PS: my bad on the 'BIOS settings' commend - the Intel card is not an onboard one, so there was/is no options on the BIOS to play with the wake-on-lan option.
Comment 23 Vinícius Zavam freebsd_committer 2019-12-11 14:21:47 UTC
I am reopenig this one and adding to the META PR, please check the "See Also" reports as well.
Comment 24 Vinícius Zavam freebsd_committer 2019-12-16 18:18:22 UTC
(In reply to Vinícius Zavam from comment #21)

same thing also when using stable/11 or releng/11.3. was this thing *ALWAYS* behaving like this?

as mentioned before: setting up the interface with a regular 'ifconfig_igb0="up"' on the rc.conf, its states changes behaves just fine. still looks odd.
Comment 25 ncrogers 2019-12-16 21:27:27 UTC
(In reply to Vinícius Zavam from comment #24)
FWIW, myy systems were on 11.1 for a while where it did not happen, and then I noticed it when switching many systems over to RELEASE-12.0. I don't think it always happened, but perhaps it started somewhere in 11/stable.

I am still running 12.0 with the D21769 patch, which fixed the problem for me, but it looks like some different fixes went into 12.1?
Comment 26 Marius Halden 2019-12-17 09:22:19 UTC
We are seeing what seems to be the same problem as Vinícius described on FreeBSD 12.1-RELEASE-p1.
Comment 27 Vinícius Zavam freebsd_committer 2019-12-17 11:06:04 UTC
truly hope I am not testing it wrong, because after trying the same steps with an 10.4-RELEASE I got the same results. used very same hardware as described on 'Comment 20'

image that I used? http://ftp-archive.freebsd.org/pub/FreeBSD-Archive/old-releases/amd64/amd64/ISO-IMAGES/10.4/FreeBSD-10.4-RELEASE-amd64-uefi-mini-memstick.img.xz [decompressed and 'dd' to an USB stick, of course]
Comment 28 Marius Halden 2019-12-17 16:05:18 UTC
From what I can see the patch from marius@ was never merged into 12.1, is that correct?
Comment 29 Marius Halden 2019-12-17 17:23:56 UTC
(In reply to Marius Halden from comment #28)

I tried rebuilding the releng/12.1 kernel with the patch from D21924 applied. With the patch applied I've so far been unable to reproduce the issues we've been having.

Maybe there should be an errata for this?
Comment 30 Eirik Oeverby 2019-12-17 17:42:32 UTC
Strongly support getting this fix out there as quickly as possible. There is very significant fallout from this, with interface failover and all sorts of other things depending on link detection being rendered useless.
Comment 31 Marius Halden 2019-12-17 17:43:38 UTC
(In reply to Marius Halden from comment #29)

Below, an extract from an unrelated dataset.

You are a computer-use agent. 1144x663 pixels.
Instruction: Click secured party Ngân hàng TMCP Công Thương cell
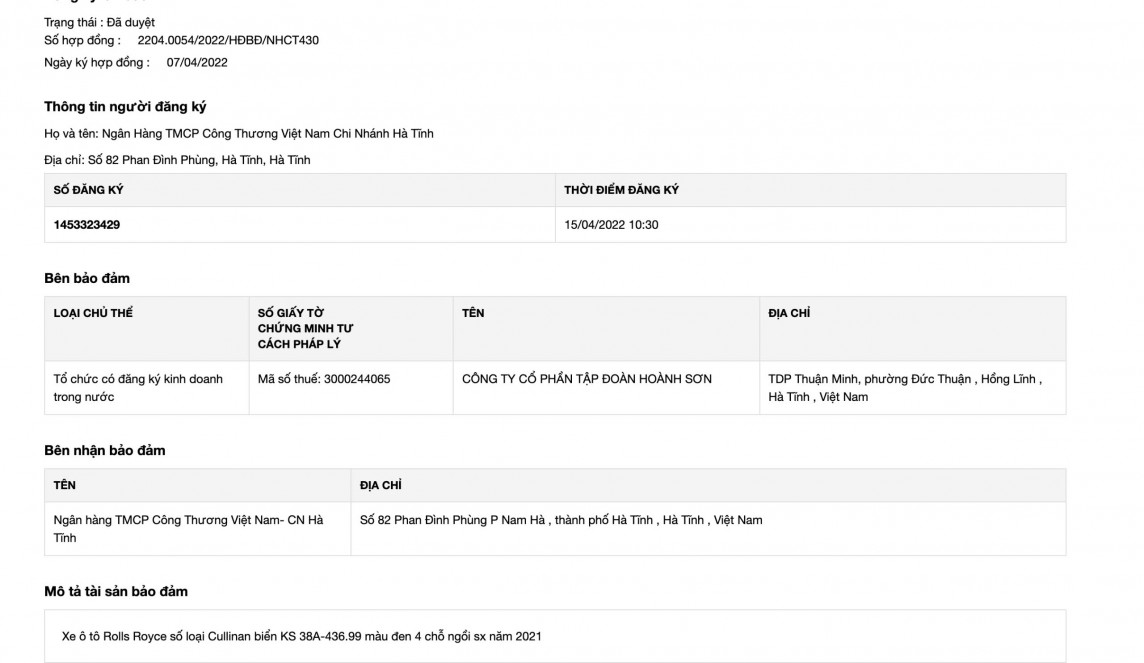(188, 529)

It actually looks like the disabling msix for the interface with a loader tunable mitigates the (most obvious) issues we have been having without patching the 12.1 kernel.

dev.igb.0.iflib.disable_msix=1
Comment 32 Vinícius Zavam freebsd_committer 2020-01-06 09:34:09 UTC
(In reply to Marius Halden from comment #31)

it did not work for me, following the steps I reported on Comment 20. D21712 also did not fix it (for me, again, following same testing steps).

used HEAD@r356310 and created an USB bootable image with the following release.conf:

#!/bin/sh
######################################################################
# WITH_DVD=
CHROOTDIR="/builder2/freebsd/scratch/head"
DOC_UPDATE_SKIP=1
KERNEL="GENERIC"
MAKE_FLAGS="-s -j4"
NODOC=
NOPORTS=
PORTS_UPDATE_SKIP=1
SRCBRANCH="base/head@rHEAD"
SVNROOT="https://svn.freebsd.org"
TARGET="amd64"
TARGET_ARCH="amd64"
Comment 33 Marius Halden 2020-01-06 13:53:58 UTC
(In reply to Vinícius Zavam from comment #32)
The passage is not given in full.